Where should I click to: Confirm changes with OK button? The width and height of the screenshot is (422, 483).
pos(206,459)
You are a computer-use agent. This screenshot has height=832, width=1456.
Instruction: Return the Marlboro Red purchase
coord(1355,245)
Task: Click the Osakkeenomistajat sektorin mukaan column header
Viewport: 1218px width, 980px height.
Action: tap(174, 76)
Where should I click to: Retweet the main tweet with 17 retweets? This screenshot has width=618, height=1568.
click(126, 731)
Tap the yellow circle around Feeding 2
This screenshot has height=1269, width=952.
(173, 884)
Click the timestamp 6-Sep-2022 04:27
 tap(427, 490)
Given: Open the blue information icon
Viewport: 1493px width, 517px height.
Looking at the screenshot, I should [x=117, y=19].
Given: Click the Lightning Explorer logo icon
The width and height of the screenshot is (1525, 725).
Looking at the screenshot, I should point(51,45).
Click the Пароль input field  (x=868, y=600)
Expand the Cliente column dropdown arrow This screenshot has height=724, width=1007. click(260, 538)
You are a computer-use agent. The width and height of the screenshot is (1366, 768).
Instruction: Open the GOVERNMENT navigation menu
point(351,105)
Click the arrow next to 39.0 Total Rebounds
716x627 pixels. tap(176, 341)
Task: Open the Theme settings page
* * * * *
_Task brief_: Print the entries exactly. Include every one.

_Result of the task_:
Where should I click to: Confirm changes with OK button? The width and height of the screenshot is (422, 483).
pos(206,459)
You are a computer-use agent. This screenshot has height=832, width=1456.
Instruction: Return the Marlboro Red purchase
coord(1355,245)
Task: Click the Osakkeenomistajat sektorin mukaan column header
Viewport: 1218px width, 980px height.
Action: tap(174, 76)
Where should I click to: Retweet the main tweet with 17 retweets? This screenshot has width=618, height=1568.
click(126, 731)
Tap the yellow circle around Feeding 2
This screenshot has height=1269, width=952.
(173, 884)
Click the timestamp 6-Sep-2022 04:27
 tap(427, 490)
Given: Open the blue information icon
Viewport: 1493px width, 517px height.
Looking at the screenshot, I should [x=117, y=19].
Given: Click the Lightning Explorer logo icon
The width and height of the screenshot is (1525, 725).
Looking at the screenshot, I should point(51,45).
Click the Пароль input field  (x=868, y=600)
Expand the Cliente column dropdown arrow This screenshot has height=724, width=1007. click(260, 538)
You are a computer-use agent. The width and height of the screenshot is (1366, 768).
Instruction: Open the GOVERNMENT navigation menu
point(351,105)
Click the arrow next to 39.0 Total Rebounds
716x627 pixels. tap(176, 341)
Task: Open the Theme settings page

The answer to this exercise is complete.